TFOCS for mixed trace and $\ell_1$-norm minimization


I would like to solve
\min_{X\succcurlyeq 0}& &\mathsf{trace}\left(X\right)+\lambda \lVert X \rVert_1\
\text{subject to} & &\lVert \mathcal{A}\left(X\right)-b\rVert_2 \leq \varepsilon
numerically, where \lambda\geq0, \varepsilon\geq 0, b, and the linear operator \mathcal{A} are given. Also \lVert X\rVert_1 denotes the \ell_1-norm of X. I wonder if it’s possible to implement this program in TFOCS.

I tried to apply tfunc_sum to get a mixture of prox_trace and prox_l1 as the objective function, but that doesn’t seem to work. (the error message was saying there was too many input arguments when the objective was called in one of the subroutines.)

I’d appreciate it if you can tell me if and how I can implement the optimization above in TFOCS.

(Stephen Becker) #2

tfunc_sum creates the right object, but it’s not usable because you’d have to know the proximity operator of two functions, which is not generally known. So the standard approach would be to pick one of those functions and dualize it, since then we can handle as many of these terms as we like. In that case, no need to use tfunc_sum, just add it to the cell array of dual variables.

Note that if it was just the l1 norm and the trace, then because the trace is linear, we could do the prox in closed form. However, the PSD constraint interferes.

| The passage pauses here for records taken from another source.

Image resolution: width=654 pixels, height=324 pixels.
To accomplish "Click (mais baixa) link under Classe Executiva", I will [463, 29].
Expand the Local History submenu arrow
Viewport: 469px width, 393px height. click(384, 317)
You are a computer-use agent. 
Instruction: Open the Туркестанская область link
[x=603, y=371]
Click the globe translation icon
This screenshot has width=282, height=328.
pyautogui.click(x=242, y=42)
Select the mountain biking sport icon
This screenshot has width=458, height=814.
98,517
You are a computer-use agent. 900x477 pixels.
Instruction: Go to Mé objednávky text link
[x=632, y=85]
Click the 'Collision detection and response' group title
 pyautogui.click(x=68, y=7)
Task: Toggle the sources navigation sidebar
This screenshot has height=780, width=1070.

To see how to work with this, look at my RPCA demo as a starting point. You can keep either trace (and PSD) as primal, and dualize the l1 norm (so use proj_l1), or vice-versa (so keep prox_l1 and use proj_spectral(1,'symm') ).

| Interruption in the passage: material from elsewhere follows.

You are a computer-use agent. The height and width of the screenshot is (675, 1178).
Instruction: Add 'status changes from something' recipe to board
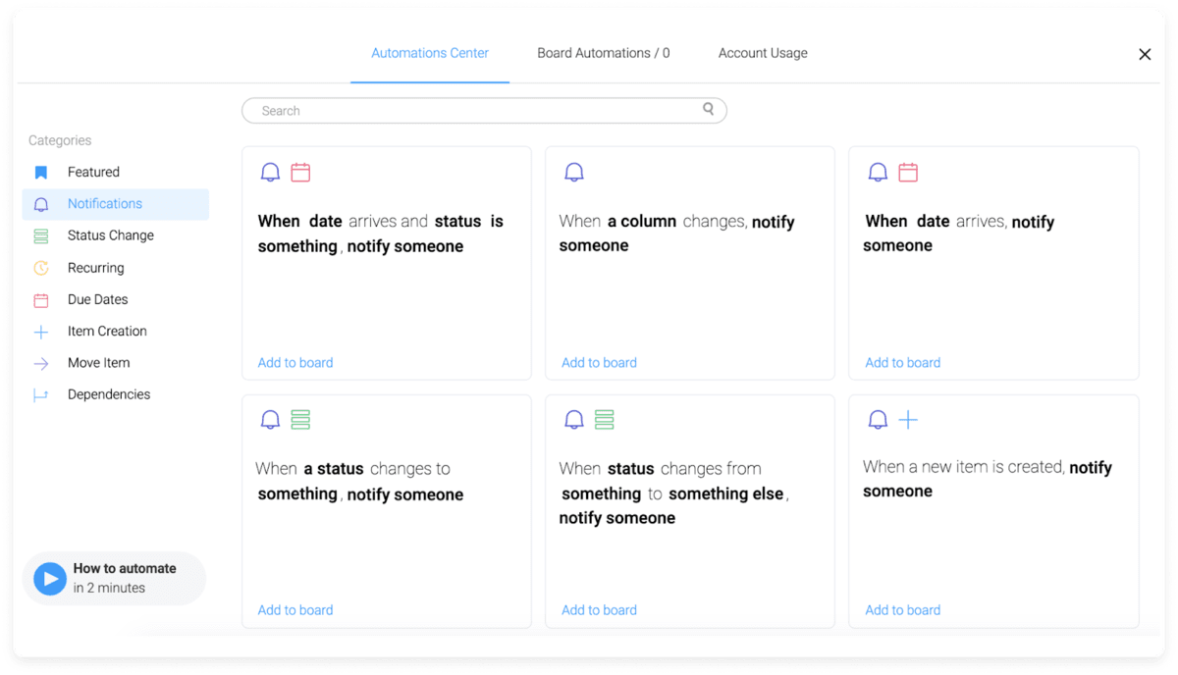(599, 610)
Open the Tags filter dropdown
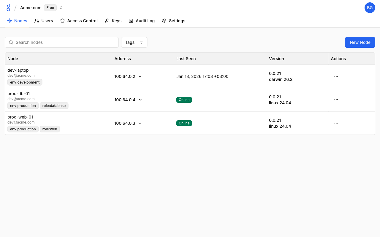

Thanks. It seems to be working, although I guess you meant proj_linf rather than proj_l1 to dualize the \ell_1-term. I have also added an affine constraint with identity operator corresponding to the extra dual variable.


@Stephen_Becker I have a follow up question. Suppose that we keep the TFOCS’ options (e.g., tolerance, max iterations, etc) and the smoothing parameter \mu the same. Is it reasonable to expect that the solution to the above convex program, as solved by TFOCS, tends to the solution of the convex program

\begin{align*} \min_{X} \ \lVert X \rVert_1 \tag{P$_\infty$}\\ \text{subject to } & \lVert \mathcal{A}\left(X\right)-b\rVert_2 \leq \varepsilon, \end{align*}

when \lambda tends to \infty?

I think that is the ideal behaviour, but it seems that for any \lambda<\infty, TFOCS’ solution is significantly different from that of \mathrm{(P_\infty)}.

UPDATE: I have to clarify that I encountered the issue described above when I keep the trace norm (i.e., prox_trace) in the objective and dualize the \ell_1-norm. When \ell_1-norm is in the objective and I dualize the trace norm via proj_maxEig everything seems reasonable. Is there something special about having objective functions that operate on PSD matrices?